Backstage Tech Insights #8: Troubleshooting & Production Best Practices

In the previous post, we built a custom fact retriever to check Kubernetes annotations on running deployments. By now you have a working Tech Insights setup: fact retrievers collecting data, checks evaluating it, and a frontend displaying results.

But running Tech Insights in a development environment is one thing. Running it reliably in production is another.

This post covers the issues you’re most likely to hit, and how to run Tech Insights reliably in production.

Common issues and how to debug them

Facts are not being collected

This is the most frequent issue. You have registered a fact retriever, but the Tech Insights tab shows no data.

Check the backend logs first. The Tech Insights backend logs when retrievers start and finish. Look for errors or warnings related to your retriever ID.

# Search for tech-insights related logs
grep -i "tech-insights\|techInsights\|fact-retriever" backstage.log

Common causes:

The retriever is not registered. Verify that the backend module is added in packages/backend/src/index.ts and that the fact retriever is registered via the extension point.
The retriever is not enabled in config. Defining and registering a retriever in code is not enough. You must also add it under techInsights.factRetrievers in app-config.yaml with cadence and lifecycle. If it is missing there, Tech Insights will not schedule it, and no facts will be collected.
The cadence has not triggered yet. Tech Insights does trigger an initial run on backend startup, but if the backend was already running when you added the retriever, the first run won’t happen until the next cron window. Restart the backend or use a short cadence like */2 * * * * (every 2 minutes) for testing.
The entity filter matches nothing. If your entityFilter is [{ kind: 'component', 'spec.type': 'service' }] but your catalog has no entities matching that filter, no facts will be collected.

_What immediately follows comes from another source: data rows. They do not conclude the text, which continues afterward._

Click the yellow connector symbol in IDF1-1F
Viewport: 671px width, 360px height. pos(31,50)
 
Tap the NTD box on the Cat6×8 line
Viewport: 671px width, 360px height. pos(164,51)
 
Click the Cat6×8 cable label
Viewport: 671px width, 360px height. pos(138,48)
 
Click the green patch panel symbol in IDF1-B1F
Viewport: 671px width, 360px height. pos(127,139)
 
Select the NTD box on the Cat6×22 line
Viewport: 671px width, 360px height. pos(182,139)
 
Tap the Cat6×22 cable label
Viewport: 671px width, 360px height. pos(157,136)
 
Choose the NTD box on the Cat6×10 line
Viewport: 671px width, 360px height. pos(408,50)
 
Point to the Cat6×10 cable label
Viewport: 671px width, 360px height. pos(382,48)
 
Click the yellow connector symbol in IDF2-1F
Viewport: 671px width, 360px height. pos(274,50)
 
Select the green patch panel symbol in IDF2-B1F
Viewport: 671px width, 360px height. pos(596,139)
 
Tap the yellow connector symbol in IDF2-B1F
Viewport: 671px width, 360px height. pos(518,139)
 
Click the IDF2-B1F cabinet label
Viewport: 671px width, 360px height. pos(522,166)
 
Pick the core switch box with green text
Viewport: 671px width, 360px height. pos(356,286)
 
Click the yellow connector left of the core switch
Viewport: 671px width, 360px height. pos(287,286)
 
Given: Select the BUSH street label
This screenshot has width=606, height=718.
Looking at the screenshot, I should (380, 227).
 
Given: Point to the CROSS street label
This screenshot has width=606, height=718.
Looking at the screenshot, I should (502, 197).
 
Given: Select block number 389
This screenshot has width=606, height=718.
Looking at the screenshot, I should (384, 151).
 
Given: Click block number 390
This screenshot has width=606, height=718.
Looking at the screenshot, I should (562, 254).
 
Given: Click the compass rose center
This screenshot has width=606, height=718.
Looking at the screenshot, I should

Checks show “no data” even though facts exist

This usually means the check’s factIds does not match the fact retriever’s id.

# In app-config.yaml under techInsights.factChecker.checks
myCheck:
  type: json-rules-engine
  name: My Check
  description: ...
  factIds:
    - entityMetadataFactRetriever  # Must match the retriever's id exactly
  rule:
    conditions:
      all:
        - fact: hasOwner
          operator: equal
          value: true

Double-check the id field in your fact retriever definition against the factIds in your check configuration.

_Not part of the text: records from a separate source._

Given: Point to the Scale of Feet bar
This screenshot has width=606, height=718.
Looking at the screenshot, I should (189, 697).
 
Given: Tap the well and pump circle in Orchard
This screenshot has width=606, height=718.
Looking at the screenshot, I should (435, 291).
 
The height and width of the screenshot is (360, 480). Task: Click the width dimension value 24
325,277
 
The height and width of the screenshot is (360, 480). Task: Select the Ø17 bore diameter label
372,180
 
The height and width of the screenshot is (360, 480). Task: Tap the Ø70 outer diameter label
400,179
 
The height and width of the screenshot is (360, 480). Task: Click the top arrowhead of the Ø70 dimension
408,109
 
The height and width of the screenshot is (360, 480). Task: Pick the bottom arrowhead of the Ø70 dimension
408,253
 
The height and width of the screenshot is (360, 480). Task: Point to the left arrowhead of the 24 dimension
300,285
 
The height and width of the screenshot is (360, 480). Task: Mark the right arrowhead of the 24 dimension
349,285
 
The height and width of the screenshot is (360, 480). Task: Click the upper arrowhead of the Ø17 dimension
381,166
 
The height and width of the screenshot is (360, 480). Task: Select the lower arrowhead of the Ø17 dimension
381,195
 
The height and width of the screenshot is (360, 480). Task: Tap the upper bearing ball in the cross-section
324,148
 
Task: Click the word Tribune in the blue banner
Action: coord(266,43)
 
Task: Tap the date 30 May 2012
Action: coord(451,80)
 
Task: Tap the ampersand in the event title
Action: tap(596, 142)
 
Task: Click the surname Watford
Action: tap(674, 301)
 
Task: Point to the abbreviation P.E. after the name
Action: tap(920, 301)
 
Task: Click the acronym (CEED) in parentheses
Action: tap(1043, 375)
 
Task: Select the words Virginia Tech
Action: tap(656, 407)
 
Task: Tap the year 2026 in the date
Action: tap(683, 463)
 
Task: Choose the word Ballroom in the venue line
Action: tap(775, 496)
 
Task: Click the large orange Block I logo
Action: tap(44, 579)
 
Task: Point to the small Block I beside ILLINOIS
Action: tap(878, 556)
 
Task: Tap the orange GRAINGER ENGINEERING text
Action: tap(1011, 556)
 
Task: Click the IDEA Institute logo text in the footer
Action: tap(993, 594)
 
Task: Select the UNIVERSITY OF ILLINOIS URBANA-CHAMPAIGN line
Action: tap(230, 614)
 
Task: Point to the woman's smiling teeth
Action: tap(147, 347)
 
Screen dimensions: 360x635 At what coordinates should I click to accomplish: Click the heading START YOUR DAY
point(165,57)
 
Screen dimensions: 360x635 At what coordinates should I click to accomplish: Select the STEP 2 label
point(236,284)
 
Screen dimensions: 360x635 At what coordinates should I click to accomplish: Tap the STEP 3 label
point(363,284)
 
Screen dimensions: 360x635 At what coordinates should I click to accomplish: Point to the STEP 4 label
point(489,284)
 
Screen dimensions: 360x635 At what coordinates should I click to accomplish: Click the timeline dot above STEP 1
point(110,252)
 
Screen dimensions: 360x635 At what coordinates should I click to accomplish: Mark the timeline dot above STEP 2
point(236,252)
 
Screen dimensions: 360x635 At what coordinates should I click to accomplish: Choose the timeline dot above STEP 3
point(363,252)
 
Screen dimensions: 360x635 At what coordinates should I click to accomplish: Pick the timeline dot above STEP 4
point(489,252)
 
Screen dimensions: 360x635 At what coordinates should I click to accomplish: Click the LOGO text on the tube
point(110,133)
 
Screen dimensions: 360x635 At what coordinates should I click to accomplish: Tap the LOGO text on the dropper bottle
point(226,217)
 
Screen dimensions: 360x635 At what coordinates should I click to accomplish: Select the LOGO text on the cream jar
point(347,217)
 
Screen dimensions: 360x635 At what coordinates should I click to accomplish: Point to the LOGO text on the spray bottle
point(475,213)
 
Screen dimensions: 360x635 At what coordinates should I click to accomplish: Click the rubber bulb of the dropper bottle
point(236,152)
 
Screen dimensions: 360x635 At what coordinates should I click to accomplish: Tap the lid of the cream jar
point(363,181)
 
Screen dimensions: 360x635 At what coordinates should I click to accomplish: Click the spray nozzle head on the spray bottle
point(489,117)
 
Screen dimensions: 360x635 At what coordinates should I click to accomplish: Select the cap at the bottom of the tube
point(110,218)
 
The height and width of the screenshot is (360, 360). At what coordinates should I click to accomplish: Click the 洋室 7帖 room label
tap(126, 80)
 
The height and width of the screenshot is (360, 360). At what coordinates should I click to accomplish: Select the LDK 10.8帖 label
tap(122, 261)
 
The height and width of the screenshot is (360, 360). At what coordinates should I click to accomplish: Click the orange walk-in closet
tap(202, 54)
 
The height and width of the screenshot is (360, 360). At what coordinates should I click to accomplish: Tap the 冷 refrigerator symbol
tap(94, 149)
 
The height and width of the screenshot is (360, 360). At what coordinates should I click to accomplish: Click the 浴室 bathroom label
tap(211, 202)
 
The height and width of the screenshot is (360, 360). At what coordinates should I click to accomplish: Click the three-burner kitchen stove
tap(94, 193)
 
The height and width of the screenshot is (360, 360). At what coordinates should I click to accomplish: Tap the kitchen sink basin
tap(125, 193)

Facts are collected but checks always fail

Verify that the fact names in your check conditions match the schema keys in your fact retriever. These are case-sensitive.

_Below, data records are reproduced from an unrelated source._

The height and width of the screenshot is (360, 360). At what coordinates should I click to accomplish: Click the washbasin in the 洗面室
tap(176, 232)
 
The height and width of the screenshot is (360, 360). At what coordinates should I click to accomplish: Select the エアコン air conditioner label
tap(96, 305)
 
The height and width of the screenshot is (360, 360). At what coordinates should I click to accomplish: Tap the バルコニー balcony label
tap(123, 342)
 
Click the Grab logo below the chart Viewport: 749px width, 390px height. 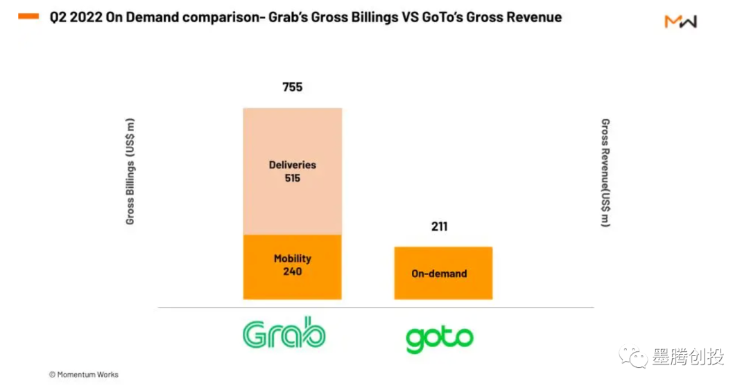(x=284, y=335)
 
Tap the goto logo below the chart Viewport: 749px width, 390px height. (x=439, y=339)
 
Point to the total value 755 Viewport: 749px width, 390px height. (x=292, y=87)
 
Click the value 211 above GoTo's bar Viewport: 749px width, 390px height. (x=438, y=227)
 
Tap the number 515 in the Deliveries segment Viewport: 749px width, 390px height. (x=292, y=178)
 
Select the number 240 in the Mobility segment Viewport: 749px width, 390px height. (x=292, y=272)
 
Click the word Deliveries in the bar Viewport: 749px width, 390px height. (x=292, y=165)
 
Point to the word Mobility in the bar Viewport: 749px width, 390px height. (x=292, y=258)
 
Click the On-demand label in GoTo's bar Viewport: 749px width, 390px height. (x=439, y=274)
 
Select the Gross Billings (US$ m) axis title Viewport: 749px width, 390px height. (x=130, y=172)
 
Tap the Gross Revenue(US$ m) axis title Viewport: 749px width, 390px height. (x=605, y=173)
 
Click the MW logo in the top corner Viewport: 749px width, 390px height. (x=680, y=21)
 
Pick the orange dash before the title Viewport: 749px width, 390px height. (x=28, y=17)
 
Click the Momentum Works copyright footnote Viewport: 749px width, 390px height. (x=83, y=375)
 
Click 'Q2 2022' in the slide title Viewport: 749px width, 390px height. (x=76, y=17)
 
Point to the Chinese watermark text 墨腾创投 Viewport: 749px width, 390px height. (x=688, y=357)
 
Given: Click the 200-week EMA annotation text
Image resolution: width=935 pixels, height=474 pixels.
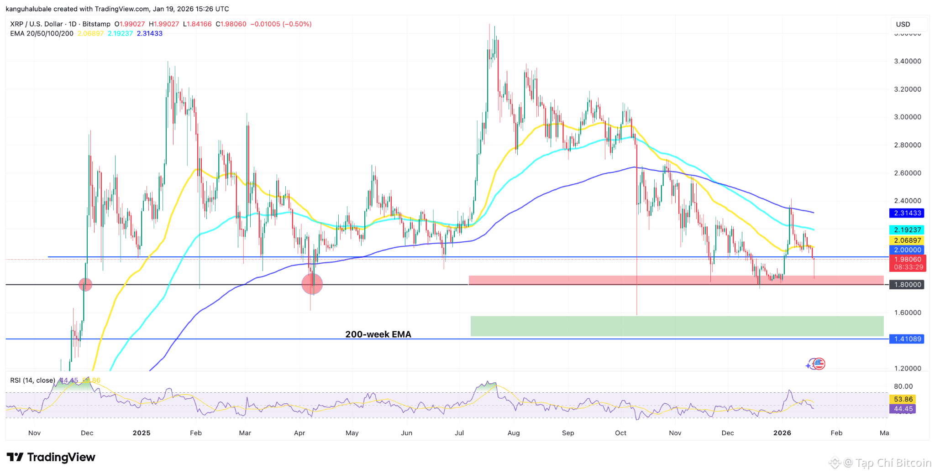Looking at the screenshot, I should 378,334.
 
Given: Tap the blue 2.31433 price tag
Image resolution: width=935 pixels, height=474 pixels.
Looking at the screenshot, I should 907,213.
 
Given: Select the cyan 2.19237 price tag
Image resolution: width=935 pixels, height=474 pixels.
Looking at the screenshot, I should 907,230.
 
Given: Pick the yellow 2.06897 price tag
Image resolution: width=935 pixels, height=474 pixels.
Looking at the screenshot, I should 907,240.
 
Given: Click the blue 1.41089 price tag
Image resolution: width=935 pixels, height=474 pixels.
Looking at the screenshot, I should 907,339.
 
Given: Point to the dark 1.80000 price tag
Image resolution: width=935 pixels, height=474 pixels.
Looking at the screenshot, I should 907,285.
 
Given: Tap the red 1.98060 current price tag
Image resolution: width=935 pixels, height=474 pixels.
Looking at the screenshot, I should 908,263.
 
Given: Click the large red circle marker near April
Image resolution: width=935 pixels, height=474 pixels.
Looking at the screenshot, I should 312,284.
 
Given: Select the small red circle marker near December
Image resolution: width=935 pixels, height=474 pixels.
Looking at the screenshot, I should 85,285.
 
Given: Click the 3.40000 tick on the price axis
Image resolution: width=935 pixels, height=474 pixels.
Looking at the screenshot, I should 907,61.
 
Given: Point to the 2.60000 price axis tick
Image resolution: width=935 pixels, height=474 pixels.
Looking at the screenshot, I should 907,173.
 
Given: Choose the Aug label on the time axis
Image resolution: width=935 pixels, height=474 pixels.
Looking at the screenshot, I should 514,433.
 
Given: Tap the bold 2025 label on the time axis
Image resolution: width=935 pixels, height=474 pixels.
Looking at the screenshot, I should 142,433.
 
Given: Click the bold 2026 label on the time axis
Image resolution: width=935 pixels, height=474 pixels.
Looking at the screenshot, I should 782,433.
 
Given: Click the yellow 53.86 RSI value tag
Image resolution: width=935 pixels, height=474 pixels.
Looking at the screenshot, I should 903,399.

# This will fail silently if the fact name is wrong
rule:
  conditions:
    all:
      - fact: hasOwner        # Must match the schema key exactly
        operator: equal
        value: true

You can verify the actual fact values by querying the Tech Insights API directly:

curl "http://localhost:7007/api/tech-insights/facts/latest?entity=component:default/my-service&ids[]=entityMetadataFactRetriever"

Retention and scheduling

The lifecycle configuration controls how long facts are retained, and cadence controls how often new facts are collected:

techInsights:
  factRetrievers:
    entityMetadataFactRetriever:
      cadence: '*/15 * * * *'
      lifecycle: { timeToLive: { weeks: 2 } }

If you do not set a lifecycle, facts accumulate indefinitely. This is the single biggest cause of database bloat in production Tech Insights setups. Set a reasonable TTL for every retriever.

Sizing guidance:

Catalog size	Retriever cadence	Suggested TTL
< 100 entities	Every 15 min	4 weeks
100–500 entities	Every hour	2 weeks
500+ entities	Every 6 hours	1 week

Monitoring retriever health

In production, you need to know when a fact retriever stops working. Silent failures mean stale data, which means checks pass incorrectly.

Log-based monitoring

At minimum, set up alerts on Tech Insights error logs. Look for:

Failed to run fact retriever: the handler threw an error
Fact retriever timed out: the handler exceeded the configured timeout
No entities matched filter: the entity filter returned zero results (might be expected or might indicate a catalog issue)

Freshness checks

A useful pattern is to alert on stale retriever activity by monitoring logs and expected run intervals. For example, if a retriever runs every 15 minutes, alert if no successful run is seen for more than 1 hour.

Backstage health endpoint

Backstage exposes health endpoints. Ensure your monitoring includes the backend health check at /healthcheck and that the Tech Insights backend module is included in the health status.

Performance tuning

Slow fact retrieval for large catalogs

If you have hundreds or thousands of entities, a single retriever run can take minutes. Strategies:

Narrow the entity filter. Only process entities you actually need. If a check only applies to services, do not process APIs and libraries.
Batch external API calls. Instead of one API call per entity, batch where possible:

// Instead of this:
for (const entity of entities) {
  const result = await fetchFromApi(entity);
}

// Do this: process in batches to avoid overwhelming the target API.
// Tune batchSize based on your API's rate limits.
const batchSize = 50;
for (let i = 0; i < entities.length; i += batchSize) {
  const batch = entities.slice(i, i + batchSize);
  const results = await Promise.all(batch.map(e => fetchFromApi(e)));
}

Increase the timeout. The default scheduled task timeout may be too short for large catalogs. Set it explicitly in the cadence configuration.
Stagger retriever schedules. If you have multiple retrievers, do not run them all at the same cron time. Stagger them to spread the load:

entityMetadataFactRetriever:
  cadence: '0 * * * *'     # top of every hour
entityOwnershipFactRetriever:
  cadence: '15 * * * *'    # 15 minutes past every hour
techdocsFactRetriever:
  cadence: '30 * * * *'    # 30 minutes past every hour

Frontend performance

The Tech Insights frontend fetches check results per entity. If you have many checks, the entity page load time can increase.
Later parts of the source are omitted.